EMC announced that its ESN Manager software can now manage the access and assignment of servers to storage volumes for high-end Compaq Storageworks MA8000, Hitachi Data Systems Freedom 7700 and 9900 and HP SureStore XP256 and XP512 arrays, as well as Storagetek 9840 tape systems.

"One of the problems today is that you have to use independent graphical interfaces to perform an activity such as zoning," says Hemant Kurande, CTO at managed storage provider Storability in Southborough, Mass. Zoning lets virtual private storage networks be assigned to individual servers.

"Some vendors do zoning at the host, at the Fibre Channel [switch] or at storage subsystem level," Kurande says. "ESN lets us make changes everywhere with one interface." Storability has customers that have EMC, Compaq and other storage equipment.

Industry analysts are praising the EMC move.

"As the first enterprise storage management [product to] support multiple open systems vendors, this product will set the bar for other vendors," says Tony Prigmore, an analyst at ESG.

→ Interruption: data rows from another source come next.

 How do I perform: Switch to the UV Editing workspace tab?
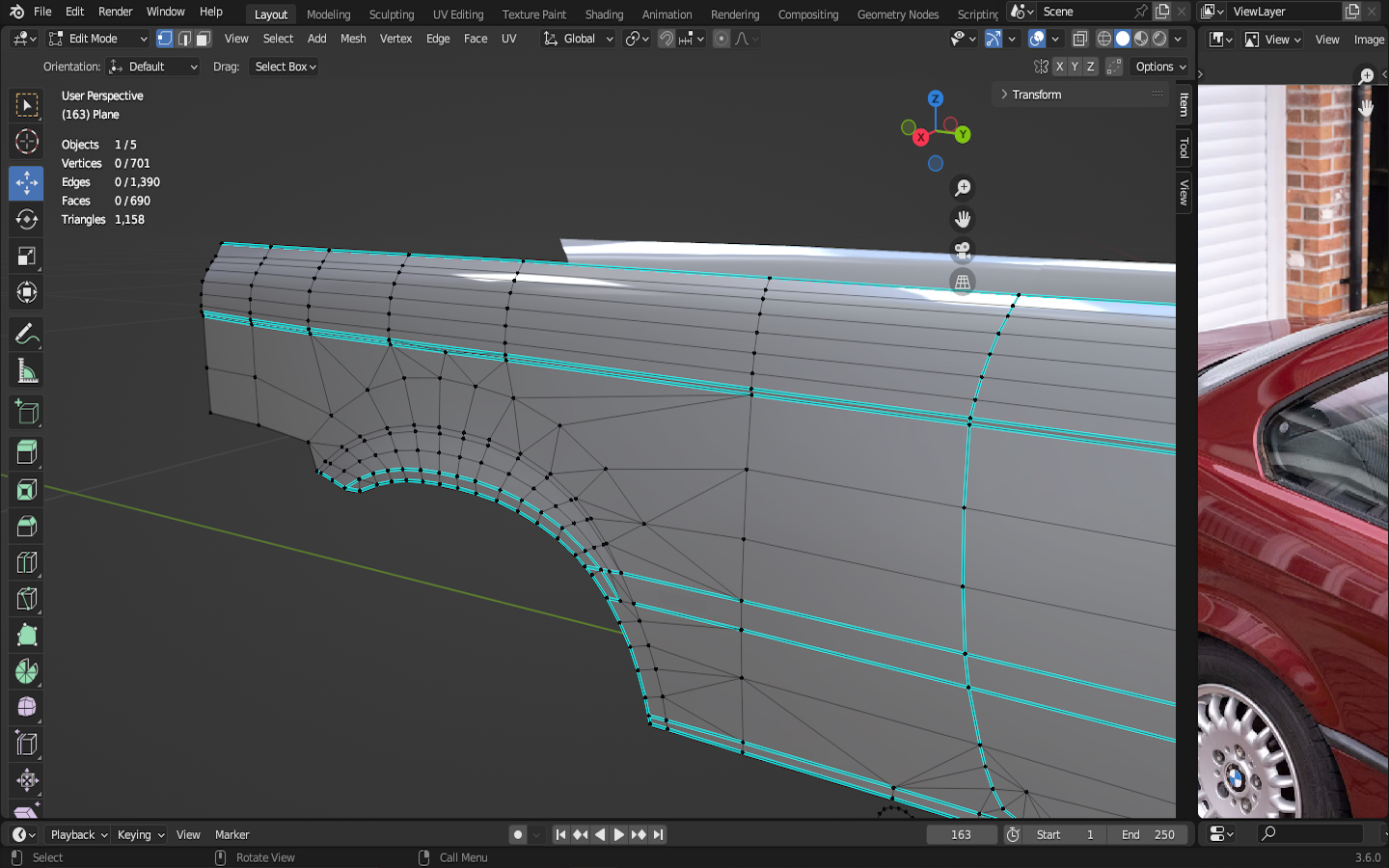(457, 14)
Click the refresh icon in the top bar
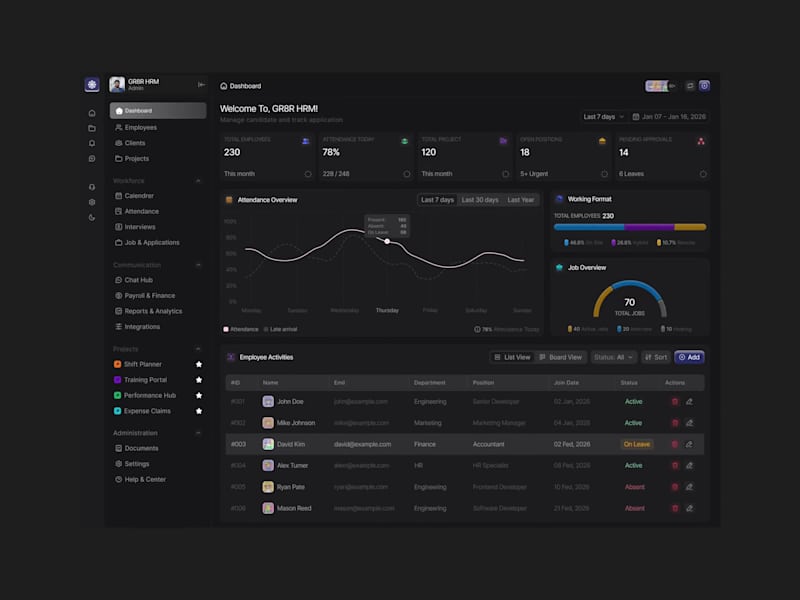Image resolution: width=800 pixels, height=600 pixels. (x=690, y=85)
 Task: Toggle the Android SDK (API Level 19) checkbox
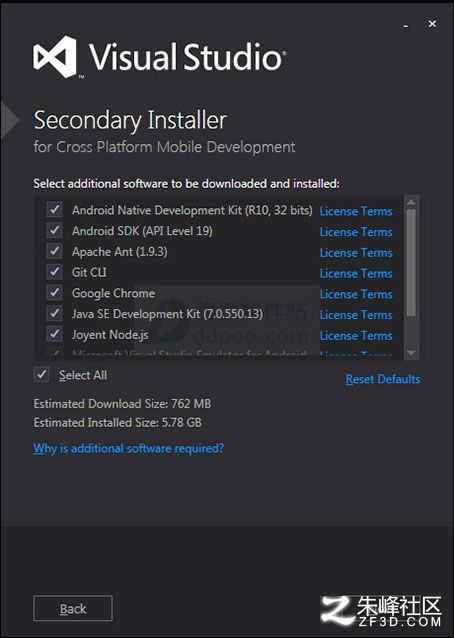click(54, 230)
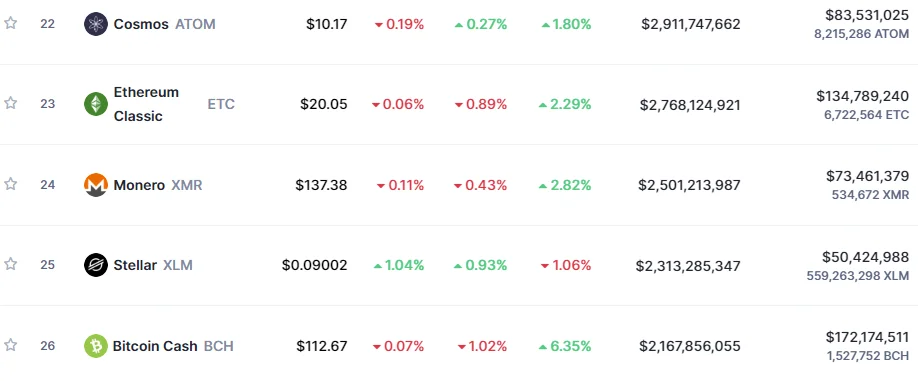Viewport: 918px width, 381px height.
Task: Go to the Monero XMR detail page
Action: tap(158, 186)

IBM's open systems approach is similar to that of EMC: Make sure its storage works with any number of protocols, products and operating systems.

Its IBM TotalStorage Networked Attached Storage 300G straddles the NAS and SAN markets, much like EMC's Celerra NAS and Highroad software do. Like Celerra, the IBM 300G is headless - it sits ahead of external Fibre Channel storage and routes Microsoft Common Internet File System, Unix Network File System, Novell NetWare Core Protocol, FTP and HTTP data over the network.

To a client workstation or server on the network, the 300G looks like NAS. The 300G connects to IBM's Enterprise Storage Server (commonly called Shark), the IBM Modular Storage Server and IBM 7133. When the 300G is used with Tivoli's SANergy software, data can be routed over either the network or the SAN, whichever is most efficient.

Another IBM product, the TotalStorage IP Storage 200i, provides departments, workgroups and midrange customers with an alternative to expensive, difficult-to-implement Fibre Channel storage. The 200i works over existing 10/100/1000M bit/sec Ethernet networks and uses a server-based software driver to route SCSI data encapsulated in IP packets to the 200i, where the data is unencapsulated for delivery to the storage device.

The 200i is the first storage device on the market to use iSCSI, a protocol draft  submitted by IBM and Cisco to the Internet Engineering Task Force.

The 200i is available in two models - a Pentium III Model 100 with 216G bytes of storage capacity and a single RAID channel, and a dual-processor model with more than 1.7 terabytes of data capacity and four RAID channels. Both work on Windows NT/2000 and Linux networks.

Even though users appear to want to use familiar IP networks to transport storage, data is particularly sensitive to errors in sequencing and delivery, traditionally necessitating the use of Fibre Channel security and flow control.

The iSCSI draft proposes using TCP as the mechanism that guarantees appropriate delivery.

A variety of vendors are creating IP storage devices.

Cisco will announce a storage router called the 5420 that uses iSCSI as soon as April. Intel will deliver software drivers for its Ethernet adapters that support iSCSI, sources say. EMC has not announced plans for iSCSI.

ESN Manager starts at $24,000 and is available now. The IBM 300G starts at $44,000 and will be available in March; the 200i will be available in June starting at $20,000.